• SET EXERCISE
Rewrite every line from the one holding "اروپا (432, 107)" through the end of the records, inclusive. Keep each request's text and multiply both coordinates in each answer by 1.45, rounding to whole numbers with halves going up.

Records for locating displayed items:
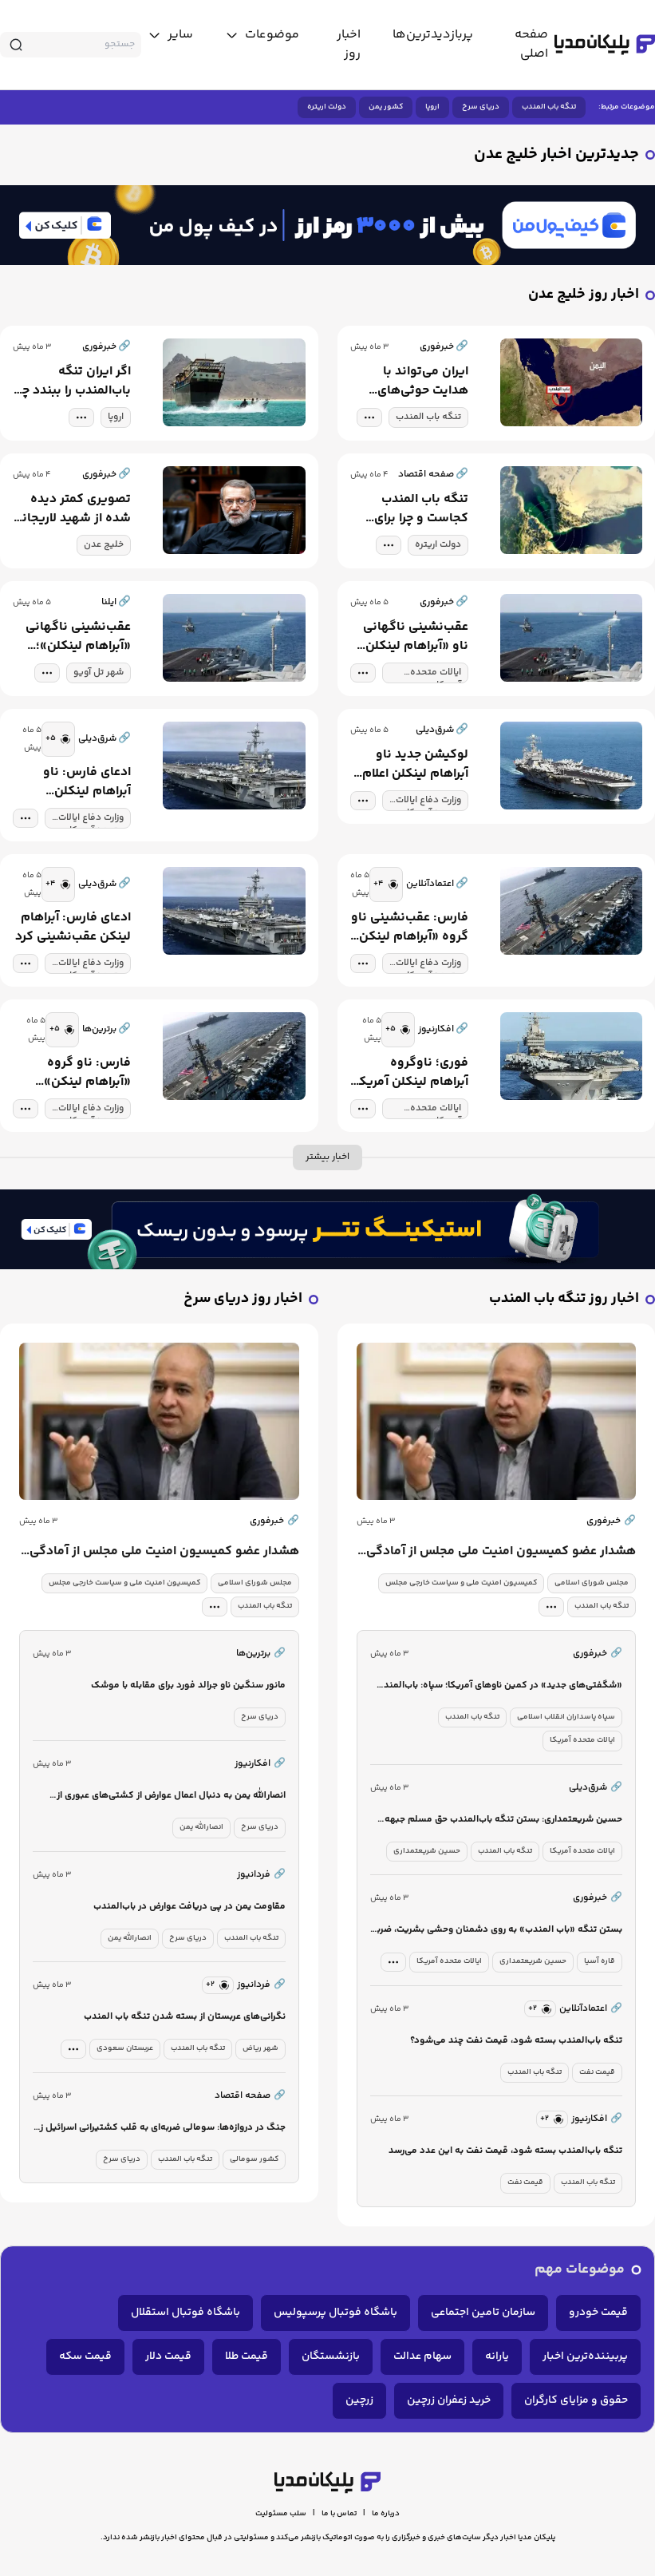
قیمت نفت (597, 2072)
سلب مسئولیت (280, 2513)
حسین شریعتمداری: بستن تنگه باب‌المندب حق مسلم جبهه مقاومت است (503, 1820)
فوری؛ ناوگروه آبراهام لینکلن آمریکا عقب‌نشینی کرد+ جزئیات (411, 1073)
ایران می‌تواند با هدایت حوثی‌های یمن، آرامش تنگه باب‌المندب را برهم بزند (419, 381)
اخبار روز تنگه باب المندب (564, 1299)
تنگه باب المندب (549, 107)
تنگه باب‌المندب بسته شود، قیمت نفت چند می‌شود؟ (516, 2040)
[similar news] (58, 739)
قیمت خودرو (598, 2312)
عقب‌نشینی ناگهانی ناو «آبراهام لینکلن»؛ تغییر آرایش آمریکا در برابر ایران (411, 637)
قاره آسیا (599, 1961)
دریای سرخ (480, 107)
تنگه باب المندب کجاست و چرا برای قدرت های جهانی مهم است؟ (421, 509)
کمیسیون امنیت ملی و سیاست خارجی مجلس (461, 1583)
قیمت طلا (246, 2356)
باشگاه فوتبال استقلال (185, 2312)
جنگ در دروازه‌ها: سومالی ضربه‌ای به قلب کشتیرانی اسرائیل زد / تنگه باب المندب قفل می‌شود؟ (160, 2128)
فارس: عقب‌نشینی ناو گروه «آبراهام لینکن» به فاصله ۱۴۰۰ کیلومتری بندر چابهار (409, 927)
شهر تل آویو (98, 672)
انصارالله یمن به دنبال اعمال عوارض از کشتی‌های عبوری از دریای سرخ (171, 1796)
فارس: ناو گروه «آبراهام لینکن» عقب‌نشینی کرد (87, 1073)
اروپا (432, 107)
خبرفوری (611, 1521)
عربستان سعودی (125, 2048)
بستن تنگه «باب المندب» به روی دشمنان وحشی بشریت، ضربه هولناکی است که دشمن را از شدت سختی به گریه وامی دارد (497, 1930)
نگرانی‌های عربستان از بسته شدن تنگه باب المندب (185, 2016)
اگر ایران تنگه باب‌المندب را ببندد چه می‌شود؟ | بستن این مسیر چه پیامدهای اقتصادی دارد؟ (73, 381)
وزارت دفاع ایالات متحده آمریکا (428, 802)
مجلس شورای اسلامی (591, 1583)
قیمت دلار (168, 2356)
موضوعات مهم (580, 2270)
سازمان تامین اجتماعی (483, 2312)
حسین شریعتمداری (426, 1851)
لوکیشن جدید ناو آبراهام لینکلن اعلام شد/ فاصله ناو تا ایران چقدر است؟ (415, 765)
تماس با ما (339, 2513)
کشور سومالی (254, 2159)
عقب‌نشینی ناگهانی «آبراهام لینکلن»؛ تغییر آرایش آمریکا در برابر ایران (74, 637)
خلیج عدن (104, 544)
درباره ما (386, 2513)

• RESULT OF THE EXERCISE
اروپا (626, 155)
خبرفوری (886, 2205)
عربستان سعودی (181, 2970)
بستن تنگه «باب المندب» به روی دشمنان وحشی بشریت، ضربه هولناکی است که دشمن را از شدت سختی به گریه وامی دارد (721, 2799)
نگرانی‌های عربستان از بسته شدن تنگه باب المندب (268, 2923)
اگر ایران تنگه باب‌المندب را ببندد چه می‌شود؟ | بستن این مسیر چه پیامدهای اقتصادی دارد؟ (106, 552)
وزارت دفاع ایالات متحده آمریکا (621, 1163)
مجلس شورای اسلامی (857, 2295)
قیمت دلار (244, 3416)
موضوعات مهم (841, 3292)
سازمان تامین اجتماعی (700, 3352)
حسین شریعتمداری (618, 2684)
لوکیشن جدید ناو آبراهام لینکلن اعلام شد/ فاصله ناو تا ایران چقدر است؟ (602, 1109)
تماس با ما (492, 3644)
کشور سومالی (368, 3131)
عقب‌نشینی ناگهانی «آبراهام لینکلن»؛ تغییر آرایش آمریکا در برابر ایران (107, 924)
خلیج عدن (151, 789)
درباره ما (560, 3644)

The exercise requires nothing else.